● GIVEN INSTRUCTION
Turn the records below into a Markdown table with two columns, Row and Text: number each row and put one line in each, skipping any blank lines.
[Start MATERIAL FOR THE TASK]
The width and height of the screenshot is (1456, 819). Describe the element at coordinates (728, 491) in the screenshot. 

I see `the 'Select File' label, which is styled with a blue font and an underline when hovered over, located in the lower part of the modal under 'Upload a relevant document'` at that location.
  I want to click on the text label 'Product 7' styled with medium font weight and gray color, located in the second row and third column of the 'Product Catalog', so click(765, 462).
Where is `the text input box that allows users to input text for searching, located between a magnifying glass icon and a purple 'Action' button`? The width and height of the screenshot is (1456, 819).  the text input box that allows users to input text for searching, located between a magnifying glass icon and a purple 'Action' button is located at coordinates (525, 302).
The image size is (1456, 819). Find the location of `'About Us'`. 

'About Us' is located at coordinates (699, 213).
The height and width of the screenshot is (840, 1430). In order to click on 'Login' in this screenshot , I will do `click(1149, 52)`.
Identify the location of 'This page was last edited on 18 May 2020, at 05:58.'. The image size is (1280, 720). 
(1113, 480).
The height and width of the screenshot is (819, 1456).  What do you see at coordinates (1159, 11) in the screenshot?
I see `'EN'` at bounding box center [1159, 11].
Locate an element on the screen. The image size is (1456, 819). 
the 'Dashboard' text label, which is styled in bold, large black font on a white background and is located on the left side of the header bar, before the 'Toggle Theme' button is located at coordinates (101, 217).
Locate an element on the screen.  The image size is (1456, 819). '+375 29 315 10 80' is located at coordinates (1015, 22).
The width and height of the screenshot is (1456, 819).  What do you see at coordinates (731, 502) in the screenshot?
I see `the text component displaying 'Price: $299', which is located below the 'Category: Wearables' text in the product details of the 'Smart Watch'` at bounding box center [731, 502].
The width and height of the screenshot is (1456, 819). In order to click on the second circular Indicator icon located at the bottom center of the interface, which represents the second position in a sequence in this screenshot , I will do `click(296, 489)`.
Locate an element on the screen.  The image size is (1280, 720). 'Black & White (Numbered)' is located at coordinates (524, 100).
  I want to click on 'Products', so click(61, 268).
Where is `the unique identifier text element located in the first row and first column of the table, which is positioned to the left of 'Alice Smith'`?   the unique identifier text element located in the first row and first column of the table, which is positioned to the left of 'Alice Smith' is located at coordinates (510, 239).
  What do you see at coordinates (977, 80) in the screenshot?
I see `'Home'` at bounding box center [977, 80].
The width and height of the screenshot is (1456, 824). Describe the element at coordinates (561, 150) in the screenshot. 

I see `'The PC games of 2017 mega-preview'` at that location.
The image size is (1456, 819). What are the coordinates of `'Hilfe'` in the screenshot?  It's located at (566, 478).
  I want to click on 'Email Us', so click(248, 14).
[End MATERIAL FOR THE TASK]
● EXPECTED ANSWER
| Row | Text |
|---|---|
| 1 | The width and height of the screenshot is (1456, 819). Describe the element at coordinates (728, 491) in the screenshot.  |
| 2 | I see `the 'Select File' label, which is styled with a blue font and an underline when hovered over, located in the lower part of the modal under 'Upload a relevant document'` at that location. |
| 3 |   I want to click on the text label 'Product 7' styled with medium font weight and gray color, located in the second row and third column of the 'Product Catalog', so click(765, 462). |
| 4 | Where is `the text input box that allows users to input text for searching, located between a magnifying glass icon and a purple 'Action' button`? The width and height of the screenshot is (1456, 819).  the text input box that allows users to input text for searching, located between a magnifying glass icon and a purple 'Action' button is located at coordinates (525, 302). |
| 5 | The image size is (1456, 819). Find the location of `'About Us'`.  |
| 6 | 'About Us' is located at coordinates (699, 213). |
| 7 | The height and width of the screenshot is (840, 1430). In order to click on 'Login' in this screenshot , I will do `click(1149, 52)`. |
| 8 | Identify the location of 'This page was last edited on 18 May 2020, at 05:58.'. The image size is (1280, 720).  |
| 9 | (1113, 480). |
| 10 | The height and width of the screenshot is (819, 1456).  What do you see at coordinates (1159, 11) in the screenshot? |
| 11 | I see `'EN'` at bounding box center [1159, 11]. |
| 12 | Locate an element on the screen. The image size is (1456, 819).  |
| 13 | the 'Dashboard' text label, which is styled in bold, large black font on a white background and is located on the left side of the header bar, before the 'Toggle Theme' button is located at coordinates (101, 217). |
| 14 | Locate an element on the screen.  The image size is (1456, 819). '+375 29 315 10 80' is located at coordinates (1015, 22). |
| 15 | The width and height of the screenshot is (1456, 819).  What do you see at coordinates (731, 502) in the screenshot? |
| 16 | I see `the text component displaying 'Price: $299', which is located below the 'Category: Wearables' text in the product details of the 'Smart Watch'` at bounding box center [731, 502]. |
| 17 | The width and height of the screenshot is (1456, 819). In order to click on the second circular Indicator icon located at the bottom center of the interface, which represents the second position in a sequence in this screenshot , I will do `click(296, 489)`. |
| 18 | Locate an element on the screen.  The image size is (1280, 720). 'Black & White (Numbered)' is located at coordinates (524, 100). |
| 19 |   I want to click on 'Products', so click(61, 268). |
| 20 | Where is `the unique identifier text element located in the first row and first column of the table, which is positioned to the left of 'Alice Smith'`?   the unique identifier text element located in the first row and first column of the table, which is positioned to the left of 'Alice Smith' is located at coordinates (510, 239). |
| 21 |   What do you see at coordinates (977, 80) in the screenshot? |
| 22 | I see `'Home'` at bounding box center [977, 80]. |
| 23 | The width and height of the screenshot is (1456, 824). Describe the element at coordinates (561, 150) in the screenshot.  |
| 24 | I see `'The PC games of 2017 mega-preview'` at that location. |
| 25 | The image size is (1456, 819). What are the coordinates of `'Hilfe'` in the screenshot?  It's located at (566, 478). |
| 26 |   I want to click on 'Email Us', so click(248, 14). |